NEW YORK – In 1938, Aurel Kolnai, a Hungarian philosopher of Jewish origin living in exile, published his most famous book, The War Against the West, an investigation of the ideas underpinning National Socialism. Kolnai seems to have read every turgid treatise – most written by third-rate thinkers – extolling the martial, self-sacrificing, blood-and-soil virtues of the Land of Heroes, and damning the materialistic, liberal democratic, bourgeois societies in the Lands of Merchants (that is to say, the West).

The Land of Heroes was of course Nazi Germany, and the West, corrupted by Jewish money and noxious cosmopolitanism, was represented by the US and Britain. You had to share the same blood to belong to the heroic German Volk, whereas citizenship in the Anglo-Saxon world was open to immigrants who agreed to abide by the law. This idea of two distinct models of citizenship goes back at least as far as the late nineteenth century, when Germany’s Kaiser Wilhelm II viewed Britain, America, and France with contempt for being mongrel societies, or indeed, in his phrase, “Jewified.”

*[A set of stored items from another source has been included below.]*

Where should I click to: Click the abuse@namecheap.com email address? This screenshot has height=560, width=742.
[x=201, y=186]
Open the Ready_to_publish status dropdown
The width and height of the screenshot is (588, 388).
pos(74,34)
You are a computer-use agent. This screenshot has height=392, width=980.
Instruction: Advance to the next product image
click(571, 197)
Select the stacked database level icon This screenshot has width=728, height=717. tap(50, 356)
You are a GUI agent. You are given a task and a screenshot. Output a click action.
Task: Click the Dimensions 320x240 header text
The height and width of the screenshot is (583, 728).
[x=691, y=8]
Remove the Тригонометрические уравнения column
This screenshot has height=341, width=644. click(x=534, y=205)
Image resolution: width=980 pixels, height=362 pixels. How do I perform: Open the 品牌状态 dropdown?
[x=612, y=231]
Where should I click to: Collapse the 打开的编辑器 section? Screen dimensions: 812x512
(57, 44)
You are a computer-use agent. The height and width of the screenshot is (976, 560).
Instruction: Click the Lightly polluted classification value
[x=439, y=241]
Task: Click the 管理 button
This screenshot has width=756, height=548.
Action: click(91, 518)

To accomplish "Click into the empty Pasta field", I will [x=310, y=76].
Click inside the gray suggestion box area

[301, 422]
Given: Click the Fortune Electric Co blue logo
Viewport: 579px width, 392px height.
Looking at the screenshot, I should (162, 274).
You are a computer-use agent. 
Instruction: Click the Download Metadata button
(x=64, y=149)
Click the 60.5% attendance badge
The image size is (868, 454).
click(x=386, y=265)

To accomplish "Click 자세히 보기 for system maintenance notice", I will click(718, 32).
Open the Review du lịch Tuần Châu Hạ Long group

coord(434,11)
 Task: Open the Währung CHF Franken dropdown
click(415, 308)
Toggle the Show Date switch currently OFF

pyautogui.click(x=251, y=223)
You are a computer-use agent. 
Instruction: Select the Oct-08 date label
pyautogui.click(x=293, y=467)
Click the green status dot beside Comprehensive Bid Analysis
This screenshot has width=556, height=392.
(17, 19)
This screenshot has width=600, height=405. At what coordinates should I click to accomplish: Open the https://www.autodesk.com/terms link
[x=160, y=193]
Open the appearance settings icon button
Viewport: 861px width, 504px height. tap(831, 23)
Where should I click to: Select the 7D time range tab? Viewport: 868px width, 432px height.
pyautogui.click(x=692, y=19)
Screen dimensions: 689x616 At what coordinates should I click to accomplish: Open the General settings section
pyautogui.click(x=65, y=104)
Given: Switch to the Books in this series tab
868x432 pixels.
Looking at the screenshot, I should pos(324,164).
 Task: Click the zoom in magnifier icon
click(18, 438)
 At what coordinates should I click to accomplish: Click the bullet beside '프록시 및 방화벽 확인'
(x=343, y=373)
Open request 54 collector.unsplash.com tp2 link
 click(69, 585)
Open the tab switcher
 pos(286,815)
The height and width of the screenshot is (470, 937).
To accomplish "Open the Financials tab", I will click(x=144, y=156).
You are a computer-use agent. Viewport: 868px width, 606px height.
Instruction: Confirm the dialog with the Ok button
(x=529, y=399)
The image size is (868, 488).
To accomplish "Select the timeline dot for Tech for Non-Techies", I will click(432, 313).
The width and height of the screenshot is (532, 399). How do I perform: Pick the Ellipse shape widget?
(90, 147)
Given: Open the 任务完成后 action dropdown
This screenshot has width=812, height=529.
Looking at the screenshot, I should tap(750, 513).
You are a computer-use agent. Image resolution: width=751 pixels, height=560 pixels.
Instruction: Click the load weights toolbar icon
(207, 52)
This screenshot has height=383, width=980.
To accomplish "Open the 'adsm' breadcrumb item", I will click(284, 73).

The “West” won the war, at least in the western half of Europe; the Soviet Union won in the east. And, instead of being punished, the former enemies were educated – through cultural and political programs, richly subsidized by US money – to be more like Americans.

At the same time, the United States, with the help of Britain, set up a new international order after 1945, based on free trade, supranational institutions, and, in theory at least, the promotion of liberal democracy.